Faced with these three tensions, independent trade unionism has to plan strategies. It is therefore not only a matter of making themselves visible to the workers, but also of innovating in their union management approaches and putting the issue of democracy and horizontality at the center in order to compete and show that it is a different trade union model. If independent trade unionism does not achieve this, I think we will have a very short spring: a trade union spring in which several organizations appear that try to build themselves on the margins of the CTM but end up entrenching bureaucracies, or never manage to present themselves as an alternative for the workers and, over time, disappear. 

RS: Are there unions that today serve as an example for grassroots organizing in the face of the new labor relations?

WG: I think so. At the national level there are great examples of workers’ organizations, of genuinely left-wing unions, with horizontality and participation of workers in decision-making. On the national stage, I would place the SME as a benchmark. In the the automotive industry there are two unions that have become icons for their trajectories, for their struggles: one is the Volkswagen union, which has been independent for more than 50 years, having left the CTM. The other is the Nissan Morelos union, which has just under 50 years of independent history. Both have consistently negotiated the best contracts in the industry. Thirdly, there is Audi, which is a great reference because it is a new company where the workers very quickly achieved high productivity, and established an independent union.

More recently we have seen the emergence of SINTTIA, a union that the rank and file workers built and organized themselves; then after a very strong struggle against the CTM (against the most important auto industry union of the CTM, the “Miguel Trujillo López Union” controlled by the PRI Senator Tereso Medina) managed to win by a very wide margin and followed up by negotiating a collective agreement that far exceeds the previous one negotiated by the CTM. After successful wage negotiations, SINTTIA managed to break the barrier that had been established in the automotive industry, that no one could have an annual salary increase above 10%. I believe that these are unions that can become references for the rest of the workers.

RS: What opportunities does the labor reform present for the automotive sector in the future and what issues remain to be improved in terms of labor legislation in Mexico?

WG: I think that this opens up a certain perspective for workers to change their wages, which have been suppressed and are very low – ten percent of US and Canadian wages – as well as benefits and freedom within the production process itself. A great space is opening up for bilaterality. That opportunity cannot be wasted. On the part of the unions, negotiating working conditions, seeking greater well-being for workers and their families, I believe, is the great challenge. It is still very early from my perspective, but I believe that in a couple of years we will be able to clearly observe whether there has been a radical change in that sense and assess more accurately the scope of the labor reform.

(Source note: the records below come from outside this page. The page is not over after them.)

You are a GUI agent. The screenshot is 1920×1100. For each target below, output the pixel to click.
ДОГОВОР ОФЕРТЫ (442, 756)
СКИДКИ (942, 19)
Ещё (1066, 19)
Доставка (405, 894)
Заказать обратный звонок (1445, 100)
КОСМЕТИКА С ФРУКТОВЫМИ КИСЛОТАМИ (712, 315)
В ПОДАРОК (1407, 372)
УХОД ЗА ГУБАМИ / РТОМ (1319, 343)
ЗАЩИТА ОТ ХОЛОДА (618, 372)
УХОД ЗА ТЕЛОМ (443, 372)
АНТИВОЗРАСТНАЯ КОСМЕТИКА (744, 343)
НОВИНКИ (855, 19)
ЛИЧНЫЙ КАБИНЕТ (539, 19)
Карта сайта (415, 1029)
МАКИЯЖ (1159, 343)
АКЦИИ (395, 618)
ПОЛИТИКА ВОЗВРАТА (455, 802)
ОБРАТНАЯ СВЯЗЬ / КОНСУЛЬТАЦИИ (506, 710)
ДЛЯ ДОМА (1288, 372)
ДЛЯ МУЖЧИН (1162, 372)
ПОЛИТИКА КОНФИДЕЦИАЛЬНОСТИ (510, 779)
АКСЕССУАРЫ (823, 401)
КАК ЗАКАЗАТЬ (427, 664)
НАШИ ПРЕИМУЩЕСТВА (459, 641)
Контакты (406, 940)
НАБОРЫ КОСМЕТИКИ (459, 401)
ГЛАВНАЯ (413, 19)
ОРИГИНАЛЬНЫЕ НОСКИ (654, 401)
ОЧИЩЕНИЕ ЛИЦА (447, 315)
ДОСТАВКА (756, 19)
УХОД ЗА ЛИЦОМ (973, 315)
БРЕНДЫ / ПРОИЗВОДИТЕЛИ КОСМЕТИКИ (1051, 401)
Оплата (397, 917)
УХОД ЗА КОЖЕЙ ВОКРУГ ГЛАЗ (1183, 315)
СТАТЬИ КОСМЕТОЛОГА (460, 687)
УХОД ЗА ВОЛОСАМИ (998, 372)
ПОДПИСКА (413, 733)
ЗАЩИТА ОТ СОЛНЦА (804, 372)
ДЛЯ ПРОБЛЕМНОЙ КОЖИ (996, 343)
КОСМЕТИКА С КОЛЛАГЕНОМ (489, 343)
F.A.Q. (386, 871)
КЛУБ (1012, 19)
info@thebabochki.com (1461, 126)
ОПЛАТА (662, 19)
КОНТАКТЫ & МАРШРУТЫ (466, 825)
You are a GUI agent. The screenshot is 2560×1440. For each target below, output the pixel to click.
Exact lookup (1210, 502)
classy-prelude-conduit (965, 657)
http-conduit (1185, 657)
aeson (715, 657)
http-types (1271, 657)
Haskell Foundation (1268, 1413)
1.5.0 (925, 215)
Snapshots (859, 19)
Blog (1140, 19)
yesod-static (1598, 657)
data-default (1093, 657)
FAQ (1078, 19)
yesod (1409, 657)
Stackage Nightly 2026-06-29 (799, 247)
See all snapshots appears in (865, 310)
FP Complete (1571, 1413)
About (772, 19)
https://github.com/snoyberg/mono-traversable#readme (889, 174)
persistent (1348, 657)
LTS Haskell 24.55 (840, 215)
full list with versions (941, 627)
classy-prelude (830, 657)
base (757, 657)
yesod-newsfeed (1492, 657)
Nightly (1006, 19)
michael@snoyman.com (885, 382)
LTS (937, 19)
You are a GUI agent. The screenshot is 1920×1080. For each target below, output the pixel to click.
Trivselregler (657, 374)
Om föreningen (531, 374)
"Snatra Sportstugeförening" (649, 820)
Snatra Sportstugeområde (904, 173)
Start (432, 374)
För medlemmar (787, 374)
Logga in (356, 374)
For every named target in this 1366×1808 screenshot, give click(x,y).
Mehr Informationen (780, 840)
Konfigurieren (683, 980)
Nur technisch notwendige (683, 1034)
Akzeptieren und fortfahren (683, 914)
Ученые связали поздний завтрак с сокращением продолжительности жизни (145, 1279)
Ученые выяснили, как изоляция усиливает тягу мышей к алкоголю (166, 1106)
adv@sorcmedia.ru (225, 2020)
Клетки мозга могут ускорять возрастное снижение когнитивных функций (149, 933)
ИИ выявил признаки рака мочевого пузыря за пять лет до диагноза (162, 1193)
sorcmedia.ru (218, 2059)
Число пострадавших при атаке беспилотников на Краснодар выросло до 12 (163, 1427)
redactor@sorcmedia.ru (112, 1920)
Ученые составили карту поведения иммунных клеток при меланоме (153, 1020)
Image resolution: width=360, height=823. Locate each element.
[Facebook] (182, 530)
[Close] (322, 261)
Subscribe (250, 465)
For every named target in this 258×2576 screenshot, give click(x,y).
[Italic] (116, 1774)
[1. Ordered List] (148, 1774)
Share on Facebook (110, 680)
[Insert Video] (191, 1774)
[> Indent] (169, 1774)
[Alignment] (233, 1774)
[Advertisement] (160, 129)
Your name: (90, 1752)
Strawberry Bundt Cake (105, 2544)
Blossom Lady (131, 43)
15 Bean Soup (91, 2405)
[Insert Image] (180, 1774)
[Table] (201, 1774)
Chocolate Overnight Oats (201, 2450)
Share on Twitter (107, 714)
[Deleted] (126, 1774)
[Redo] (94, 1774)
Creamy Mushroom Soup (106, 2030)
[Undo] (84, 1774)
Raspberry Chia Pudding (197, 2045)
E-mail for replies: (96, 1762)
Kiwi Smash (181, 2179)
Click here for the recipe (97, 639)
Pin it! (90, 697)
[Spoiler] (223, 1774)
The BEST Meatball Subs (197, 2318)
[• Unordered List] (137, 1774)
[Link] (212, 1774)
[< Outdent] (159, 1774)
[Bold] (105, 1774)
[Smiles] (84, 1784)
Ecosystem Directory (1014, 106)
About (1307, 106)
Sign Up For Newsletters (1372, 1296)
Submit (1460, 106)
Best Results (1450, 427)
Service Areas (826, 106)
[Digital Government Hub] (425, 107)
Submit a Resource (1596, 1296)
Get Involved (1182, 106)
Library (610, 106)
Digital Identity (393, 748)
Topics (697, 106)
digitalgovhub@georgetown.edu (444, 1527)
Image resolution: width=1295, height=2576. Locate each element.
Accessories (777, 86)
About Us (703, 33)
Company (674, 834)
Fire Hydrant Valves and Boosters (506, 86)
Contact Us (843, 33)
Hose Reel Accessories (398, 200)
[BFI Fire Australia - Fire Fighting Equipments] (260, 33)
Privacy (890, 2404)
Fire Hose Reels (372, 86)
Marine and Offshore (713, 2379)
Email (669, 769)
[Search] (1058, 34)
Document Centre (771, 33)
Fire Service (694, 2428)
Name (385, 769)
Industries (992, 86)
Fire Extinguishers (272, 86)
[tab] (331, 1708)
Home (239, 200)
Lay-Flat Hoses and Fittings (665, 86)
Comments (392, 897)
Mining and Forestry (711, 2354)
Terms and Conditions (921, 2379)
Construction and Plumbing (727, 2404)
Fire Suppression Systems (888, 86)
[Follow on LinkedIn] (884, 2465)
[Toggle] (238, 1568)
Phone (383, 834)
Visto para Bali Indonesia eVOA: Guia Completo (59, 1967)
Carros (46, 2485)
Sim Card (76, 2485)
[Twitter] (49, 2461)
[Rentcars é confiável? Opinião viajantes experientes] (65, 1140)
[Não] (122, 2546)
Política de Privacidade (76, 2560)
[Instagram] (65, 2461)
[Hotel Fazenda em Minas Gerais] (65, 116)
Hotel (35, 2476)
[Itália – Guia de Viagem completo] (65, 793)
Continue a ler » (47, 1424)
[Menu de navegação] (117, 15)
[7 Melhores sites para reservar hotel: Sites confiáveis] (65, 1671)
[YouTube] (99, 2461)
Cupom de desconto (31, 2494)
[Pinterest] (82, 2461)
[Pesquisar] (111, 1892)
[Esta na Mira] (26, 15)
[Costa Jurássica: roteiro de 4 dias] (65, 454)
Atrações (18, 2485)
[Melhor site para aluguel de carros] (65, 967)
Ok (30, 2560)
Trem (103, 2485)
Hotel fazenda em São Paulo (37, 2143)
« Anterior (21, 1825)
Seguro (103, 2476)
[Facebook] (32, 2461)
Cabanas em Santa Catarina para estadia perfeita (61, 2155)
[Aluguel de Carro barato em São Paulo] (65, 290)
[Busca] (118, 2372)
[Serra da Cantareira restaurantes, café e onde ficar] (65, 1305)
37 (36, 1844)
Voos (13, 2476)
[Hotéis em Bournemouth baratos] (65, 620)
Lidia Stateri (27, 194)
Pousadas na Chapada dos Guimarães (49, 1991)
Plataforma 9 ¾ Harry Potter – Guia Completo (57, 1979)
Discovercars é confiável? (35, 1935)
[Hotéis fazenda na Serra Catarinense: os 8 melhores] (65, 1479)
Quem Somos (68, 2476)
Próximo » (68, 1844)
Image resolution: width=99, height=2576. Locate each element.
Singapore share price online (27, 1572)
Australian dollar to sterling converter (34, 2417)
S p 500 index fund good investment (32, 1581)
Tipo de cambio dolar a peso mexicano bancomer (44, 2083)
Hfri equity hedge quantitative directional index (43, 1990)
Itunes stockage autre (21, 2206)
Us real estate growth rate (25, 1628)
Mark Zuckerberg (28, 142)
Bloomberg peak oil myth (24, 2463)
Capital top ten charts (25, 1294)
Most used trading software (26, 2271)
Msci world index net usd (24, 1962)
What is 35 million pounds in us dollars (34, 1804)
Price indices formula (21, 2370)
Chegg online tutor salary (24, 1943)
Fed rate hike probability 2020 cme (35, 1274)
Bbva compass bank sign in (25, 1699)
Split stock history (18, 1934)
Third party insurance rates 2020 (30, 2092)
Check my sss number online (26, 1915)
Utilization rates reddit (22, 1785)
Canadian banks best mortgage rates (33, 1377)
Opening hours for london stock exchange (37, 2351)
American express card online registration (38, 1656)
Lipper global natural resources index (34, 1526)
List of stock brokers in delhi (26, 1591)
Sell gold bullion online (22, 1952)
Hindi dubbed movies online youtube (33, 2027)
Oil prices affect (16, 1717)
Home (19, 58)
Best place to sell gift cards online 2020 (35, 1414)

With regard to what remains to be improved, I think there is a lot, starting with the supervision of the reform and its implementation. The process of legitimation of contracts will end in September 2023, but there is still a battery of rights to improve. There is also the issue of the delivery of labor justice. We need more qualified judges and inspectors, with more mastery of the specificities of the field, who understand that the actors have a power differential. If a worker sues a corporatist union, they cannot be treated as an equal actor, because the corporatist union leaders have a lot of economic power and a lot of political control; while the workers are on the margins. If a worker sues a corporation, the great mistake of liberal law is to think that all citizens are equal; but they are not. There are great differences both economically and politically, and I believe that this inequality has to be recognized in the legislation, which will imply further reforms or the incorporation of secondary laws into the labor reform that will establish a much more accurate framework for action, that provides certainty, and that is not left to discretion.